A project that came to fruition recently (after MANY years of working on it, on and off!) is a new edition and translation of a little-known medieval Arthurian poem (mid-15th century) – the only known example in Greek! I worked on the translation of this 307-line poem in collaboration with Thomas Crofts of East Tennessee State University, so I’m credited as co-translator (Thomas did all the hard work of editing, introduction, commentary, notes, etc.) The conventional title of the poem is “Ιππότης ο Πρεσβύτης” (The Old Knight) and the venue is the (very well-respected) journal Arthurian Literature. The story is a loose translation into Greek of the first part of the first episode of Rustichello da Pisa’s 13th-century French prose Compilazione (Rustichello is best known for “The Travels of Marco Polo.”)
In his introduction, Thomas notes
All other western-style, political-verse romances… are in ‘vulgar’ Greek (also called ‘impure Greek’ by the grammatikoi), reflecting the language as spoken in everyday life. But The Old Knight is composed in the high-literary ‘Atticizing’ register of the intellectual, professor or grammarian. Within this rarefied idiom, furthermore, the poem contains a rhetorical performance only the trained ear could have appreciated: that is, a chivalric romance – with a good deal of comedy – narrated with an epic fullness of expression, complete with Homeric syntax and diction. (p. 167)

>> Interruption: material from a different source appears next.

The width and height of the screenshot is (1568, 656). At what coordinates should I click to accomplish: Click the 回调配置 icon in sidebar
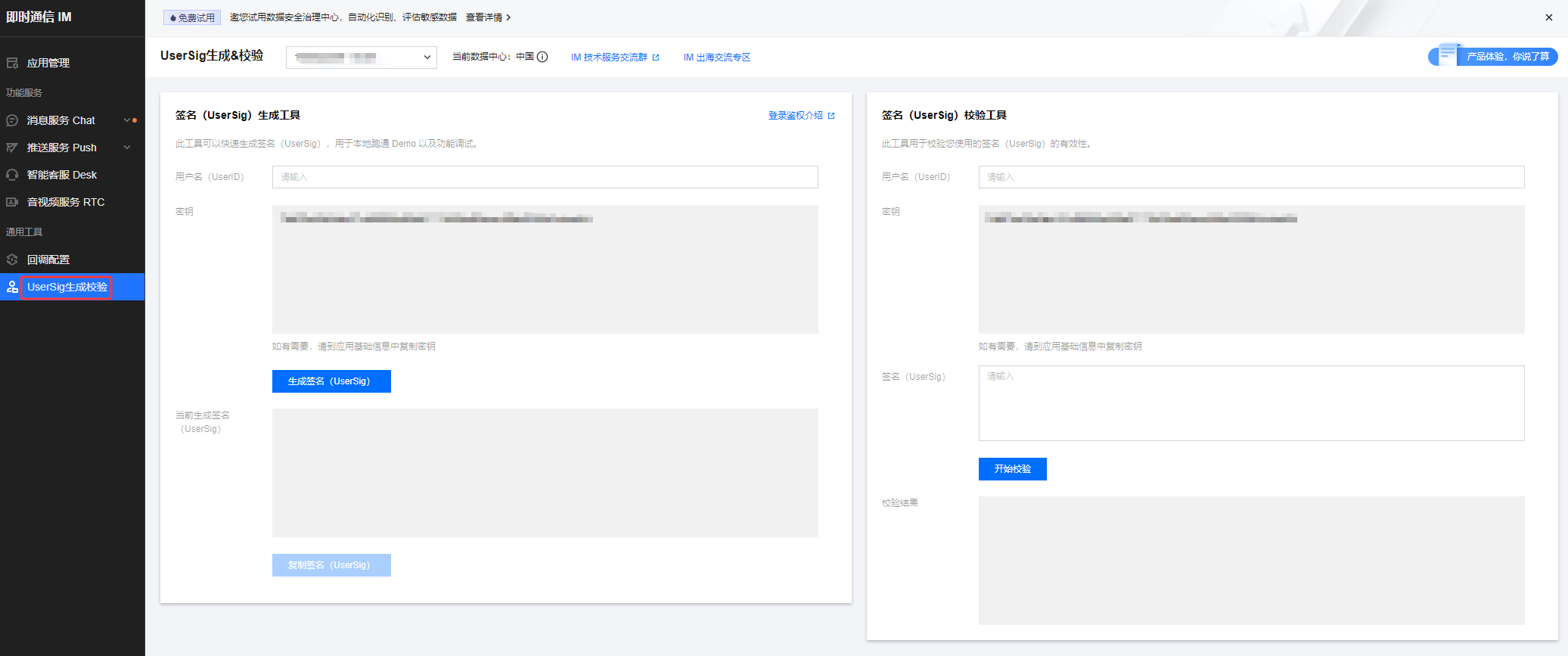tap(12, 260)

To give a flavour of the language of the poem, I’ve recorded the first 16 lines (well, strictly speaking lines 2-16 as the first one is incomplete and I omitted it). Try to listen for the metre (the decapentasyllabic line still used today in Modern Greek folk poetry), and for the “Homeric” extended simile (lines 12-14).
http://dimitrafimi.com/wp-content/uploads/Record_0029.m4a
Here’s a link to the press release about this publication by East Tenessee State University: http://www.etsu.edu/news/2017/04-apr/nr_crofts_thomas_old_knight.aspx
You can read a preview of this edition and translation here: https://www.academia.edu/31492424/The_Old_Knight_An_edition_of_the_Greek_Arthurian_poem_of_Vat._gr._1822_preview_
Reference:
Crofts, Thomas H. (2016) ‘Ιππότης ο Πρεσβύτης: The Old Knight: An Edition of the Greek Arthurian Poem of Vat. Gr. 1822, by Thomas H. Crofts, with a translation by Thomas H. Crofts and Dimitra Fimi’, Arthurian Literature XXXIII, pp. 158-218.
July 9, 2017
George MacDonald and one of Tolkien’s most quotable lines
I’ve been re-reading many of the works of George MacDonald recently, in preparation for my keynote lecture at the George MacDonald’s Scotland conference at the University of Aberdeen next week (https://gmdscotland.wordpress.com/). My lecture is titled “George MacDonald and Celticity”, and – among other works – I’ve just finished re-reading Sir Gibbie, one of MacDonald’s “realistic” novels with a Scottish setting (and extensive use of Scotch in the dialogue).
Just as I was about to start wrapping up my notes, I was struck again by these few lines, towards the end of the novel:
The one secret of life and development, is not to devise and plan, but to fall in with the forces at work—to do every moment’s duty aright—that being the part in the process allotted to us;…
Well, this time round, I know what it was that made these lines stand out for me the first time I read them! They brought to mind this exchange:
‘I wish it need not have happened in my time,’ said Frodo.
‘So do I,’ said Gandalf, ‘and so do all who live to see such times. But that is not for them to decide. All we have to decide is what to do with the time that is given us.
Though I know the emphasis of each extract is rather different (and so is the context!) the argument seems to me ostensibly the same. And knowing that Tolkien (and C.S. Lewis) read George MacDonald, one of the two main “grandfathers” of modern fantasy literature (the other is William Morris) makes the link even stronger in my mind.
I’ll leave this small observation here for you to ponder!